[Date Prev][Date Next][Thread Prev][Thread Next][Date Index][Thread Index]

Re: [HTCondor-users] condor will not use preferred host at all



If I run ps -efal | grep condor on the 2 execute hosts the only
difference is that on chopin (the one I cannot get condor to use) it
has this:

condor_shared_port

That is not on liszt. Is that an issue?

On Mon, Feb 19, 2018 at 5:31 PM, Larry Martell <larry.martell@xxxxxxxxx> wrote:
> On Mon, Feb 19, 2018 at 5:22 PM, Todd Tannenbaum <tannenba@xxxxxxxxxxx> wrote:
>> On 2/19/2018 4:10 PM, Larry Martell wrote:
>>>
>>> As a test I removed liszt from the config and it still will not use
>>> chopin.

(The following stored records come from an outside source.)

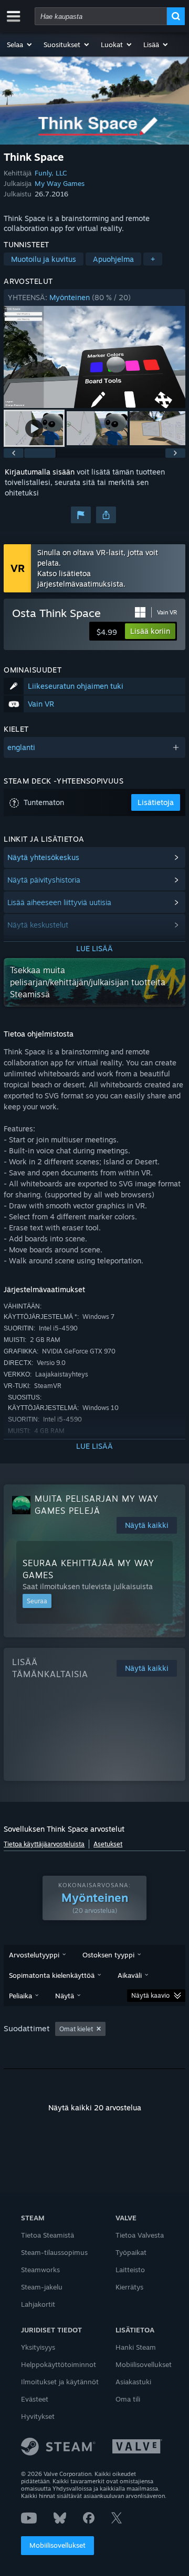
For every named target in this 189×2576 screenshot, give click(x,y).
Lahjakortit (38, 2304)
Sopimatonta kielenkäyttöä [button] (51, 1975)
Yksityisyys (38, 2347)
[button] (20, 44)
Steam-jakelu (41, 2287)
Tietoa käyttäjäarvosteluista (44, 1844)
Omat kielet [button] (76, 2029)
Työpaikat (131, 2252)
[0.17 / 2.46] (94, 357)
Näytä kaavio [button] (150, 1995)
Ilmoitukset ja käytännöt (60, 2381)
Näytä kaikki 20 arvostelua (94, 2107)
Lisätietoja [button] (156, 802)
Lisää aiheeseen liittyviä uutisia (59, 902)
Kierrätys (129, 2287)
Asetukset (107, 1844)
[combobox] (101, 16)
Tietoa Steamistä (47, 2235)
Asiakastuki (133, 2381)
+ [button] (153, 259)
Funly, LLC (51, 173)
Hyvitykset (38, 2416)
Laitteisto (130, 2269)
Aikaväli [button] (130, 1975)
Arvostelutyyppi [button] (34, 1955)
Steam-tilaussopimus (54, 2252)
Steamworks (40, 2269)
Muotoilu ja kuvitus (43, 259)
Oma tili (128, 2399)
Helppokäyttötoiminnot (58, 2364)
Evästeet (34, 2399)
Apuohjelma (113, 259)
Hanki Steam (136, 2347)
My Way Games (60, 183)
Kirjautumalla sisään (40, 471)
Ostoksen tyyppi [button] (108, 1955)
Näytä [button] (64, 1995)
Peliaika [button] (20, 1995)
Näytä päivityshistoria (43, 879)
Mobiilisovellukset (57, 2545)
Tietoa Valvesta (140, 2235)
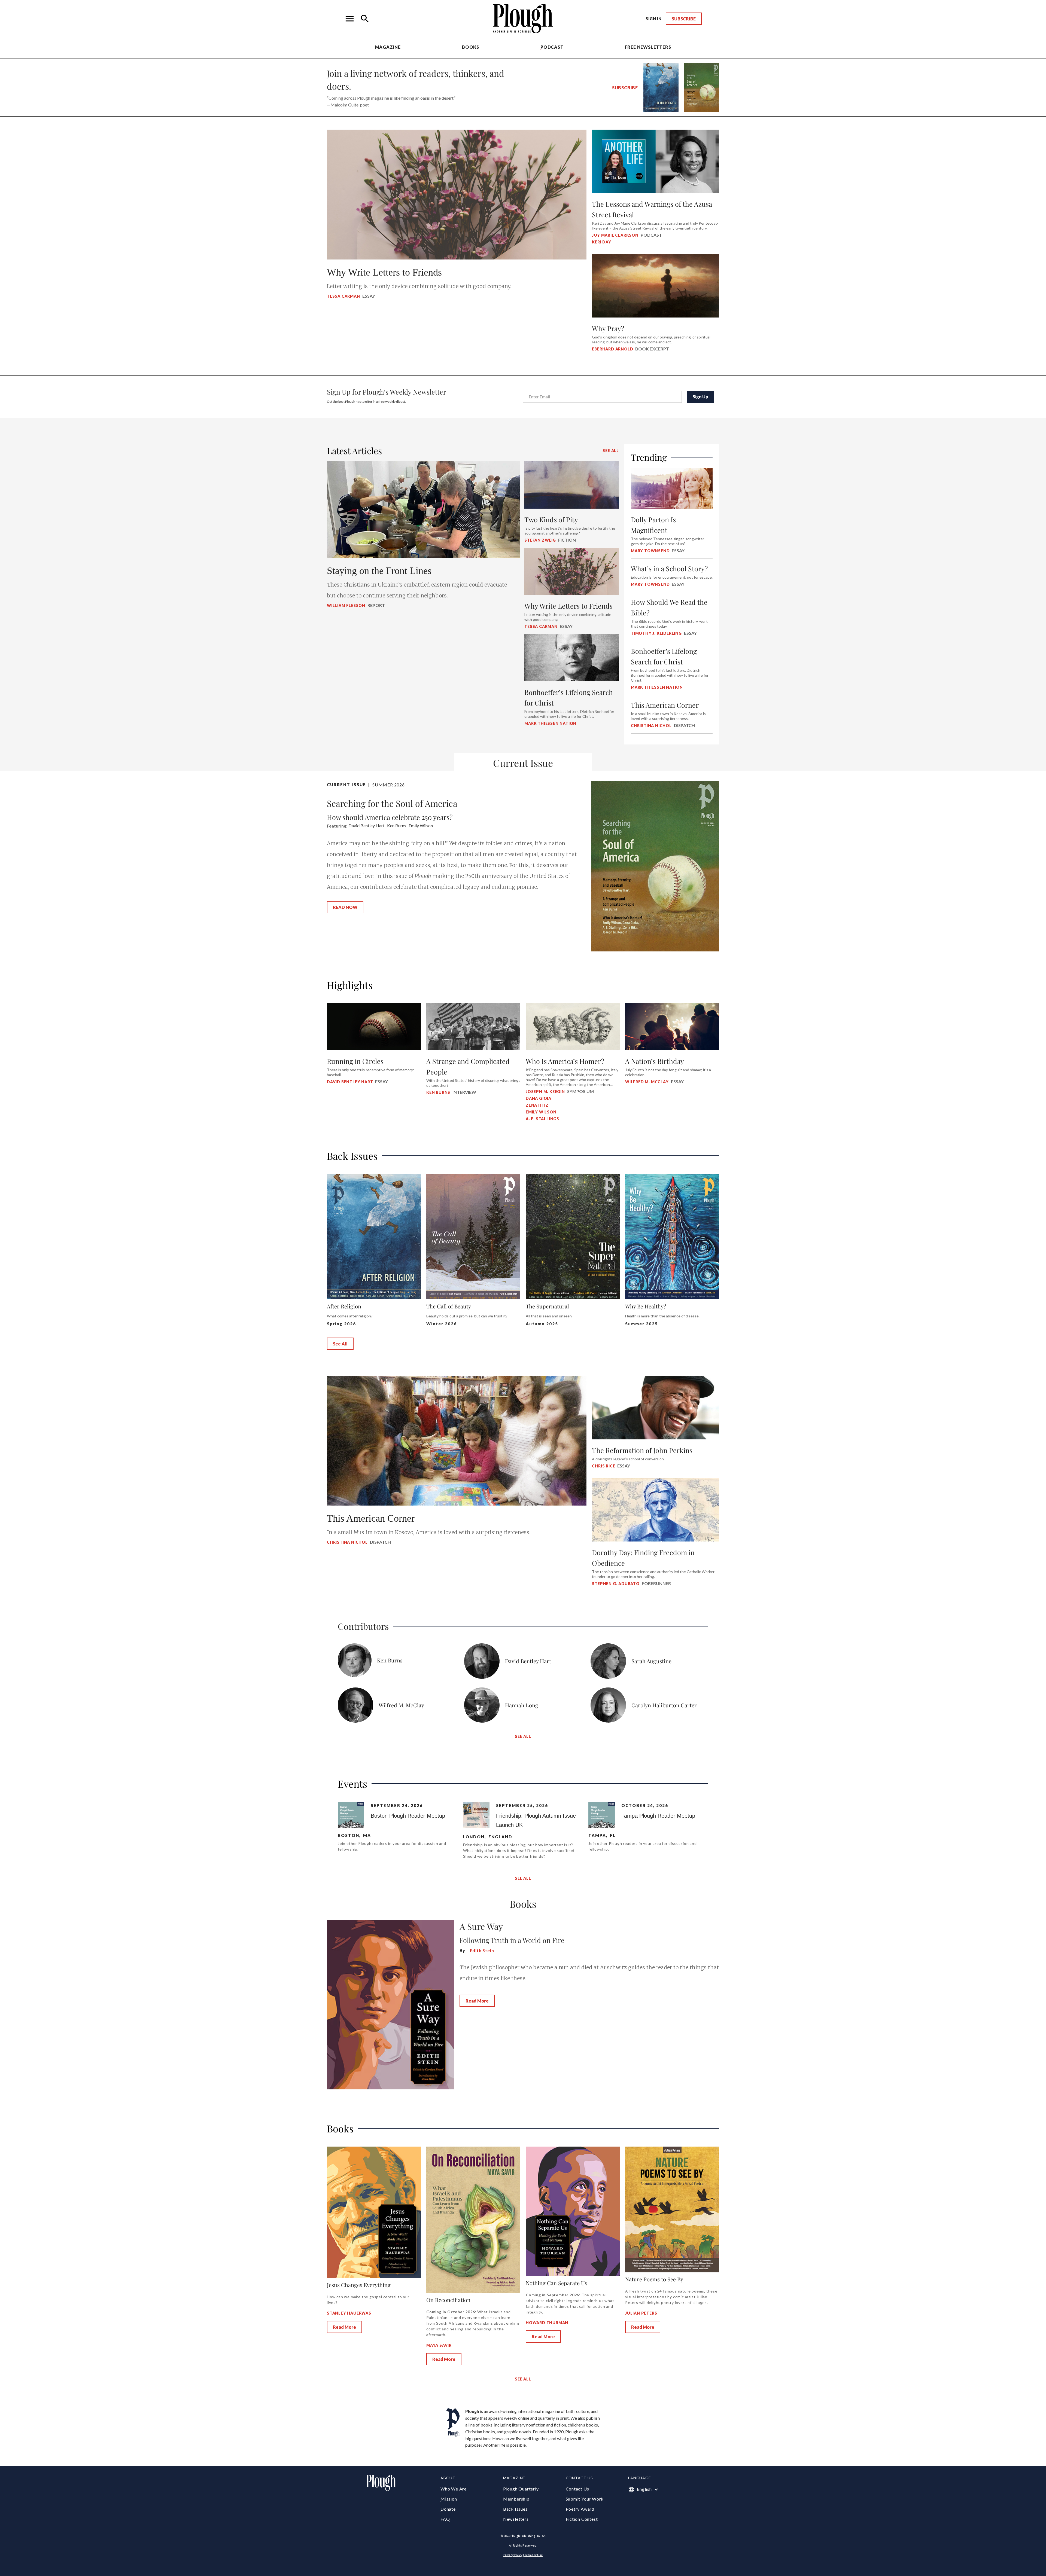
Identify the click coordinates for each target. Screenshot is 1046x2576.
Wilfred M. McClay (647, 1081)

Even thought a status shows all slots as 'Unclaimed Idle'
>>>
>>
>> What do you mean when you say "removed liszt from the config" ?
>
> I set NUM_SLOTS to 0
>
>> Do you mean you removed it from your HTCondor pool (i.e. did condor_off on
>> liszt) ?
>>
>> So now when you do a "condor_status", the only thing you see is slots on
>> chopin?
>
> Correct.
>
>> And yet your job remains idle and refuses to run on chopin?
>
> Correct.
>
>> Maybe your job does not match any slots on chopin
>
> What makes a match? Before the reboot the same jobs I am trying to run
> today were running on chopin and when that was full, ran on liszt.
>
>> -- perhaps because chopin
>> has less memory than liszt, for instance.
>
> The 2 machines are identical in every way - CPU, memory, etc. The
> reason they were rebooted was that a 10G point to point connection was
> installed between them.
>
>> See the manual section "Why is
>> the job not running?" at http://tinyurl.com/ycbut82r
>
> That tiny url does not work, but I've been looking at this page:
>
> http://research.cs.wisc.edu/htcondor/CondorWeek2004/presentations/adesmet_admin_tutorial/#DebuggingJobs
>
> and here is the output of condor_q -analyze:verbose when run on the master:
>
> -- Schedd: bach.elucid.local : <192.168.10.2:20734>
> No successful match recorded.
> Last failed match: Mon Feb 19 17:19:52 2018
>
> Reason for last match failure: no match found
>
> 21283.000:  Run analysis summary ignoring user priority.  Of 132 machines,
>       0 are rejected by your job's requirements
>       0 reject your job because of their own requirements
>       0 match and are already running your jobs
>       0 match but are serving other users
>       0 are available to run your job
>
>>> On Mon, Feb 19, 2018 at 4:46 PM, Larry Martell <larry.martell@xxxxxxxxx>
>>> wrote:
>>>>
>>>> I have a master and 2 execute hosts (chopin and liszt) and I have one
>>>> host (chopin) preferred over the other with these settings:
>>>>
>>>> NEGOTIATOR_PRE_JOB_RANK = (10000000 * My.Rank) + \
>>>>     (1000000 * (RemoteOwner =?= UNDEFINED)) + \
>>>>     (100 * Machine =?= "chopin")
>>>> NEGOTIATOR_DEPTH_FIRST = True
>>>>
>>>> The preferred host is chopin. This has been working fine until Friday
>>>> when both execute hosts were rebooted. Since then condor will only run
>>>> jobs on liszt. Even if there are more jobs in the queue then slots on
>>>> liszt it will not use chopin. A condor_status shows all the slots on
>>>> chopin as 'Unclaimed Idle' I see all the proper daemons running and no
>>>> errors in the logs.
>>>>
>>>> How can I debug and/or fix this?